Overview:
J Hesketh (Engineering) Limited was incorporated on 7 April 1988 and operated for many years as an established engineering and construction business, working mainly on utility‑related projects from its base in Wigan.
Over time, day‑to‑day trading became more difficult for the company due to bad debts, cashflow pressure and changes to the scope of work on projects. These issues were not always identified or addressed early, which meant financial problems gradually became more difficult to manage.
In an effort to improve its position, the company entered into a Company Voluntary Arrangement (CVA) in early 2023. While the CVA was intended to give the business time to stabilise, trading pressures continued and the arrangement was repeatedly breached. This indicated that the underlying issues had not been resolved.
Professional advice was therefore sought, which led to the appointment of David Kemp and Richard Hunt from Exigen Group to place the Company into Administration and take control of the situation. A pre-pack sale of the business and assets took place, maximising the position and preserving jobs.

CVA Background
The CVA was intended to give the company time to stabilise while continuing to trade.
However, the business continued to experience cashflow pressure, which led to missed contributions under the arrangement and continuing tax liabilities. Over time, it became clear that the company was not able to keep up with the terms of the CVA.
As the position worsened, further action was needed to protect creditors and preserve the business.
Financial Challenges
The Company’s financial difficulties developed gradually and reflected pressures commonly seen in the engineering and construction sector. Margins were tight, costs remained high, and cashflow was affected by delayed payments and slow‑recovering debts.
There were also issues with financial visibility and control, which made it harder to spot and deal with problems early.

Exigen’s Appointment and Outcome
Exigen Group became involved via introduction from its sister company, Touch Financial, as a result of issues linked to their invoice finance arrangements.
Administration was selected as the most appropriate option, as it allowed the position to be brought under control quickly and a structured outcome to be implemented.
A pre-pack sale of the business and its assets was completed to an associated entity. This allowed the underlying trade to continue, while separating it from the Company’s historic liabilities.
Key Outcomes Include:
- A sale of the business and assets was achieved through Administration.

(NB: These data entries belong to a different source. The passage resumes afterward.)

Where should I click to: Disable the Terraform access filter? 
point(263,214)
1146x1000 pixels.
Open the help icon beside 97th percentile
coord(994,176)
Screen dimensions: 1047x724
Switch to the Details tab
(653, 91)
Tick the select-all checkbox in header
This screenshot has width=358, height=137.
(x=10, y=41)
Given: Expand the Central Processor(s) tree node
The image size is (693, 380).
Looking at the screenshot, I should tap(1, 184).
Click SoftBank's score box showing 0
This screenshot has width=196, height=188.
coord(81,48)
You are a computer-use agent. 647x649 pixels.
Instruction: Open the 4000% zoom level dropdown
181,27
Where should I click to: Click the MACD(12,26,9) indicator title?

- Employees transferred to the new entity, ensuring continuity of employment.
- The business has continued to trade under new ownership.
- The outcome for creditors will depend on the realisations achieved through the process.
Administrator Comment
David Kemp of Exigen Group said:
“A CVA can be a useful tool, but it relies on the business being able to meet its commitments and maintain a healthy cashflow. It also depends on having clear financial visibility and control.
When businesses aren’t closely tracking performance or responding to changes early enough, it becomes much harder to recover the position. In this case, Administration allowed us to bring matters under control and ensure the business itself could continue.”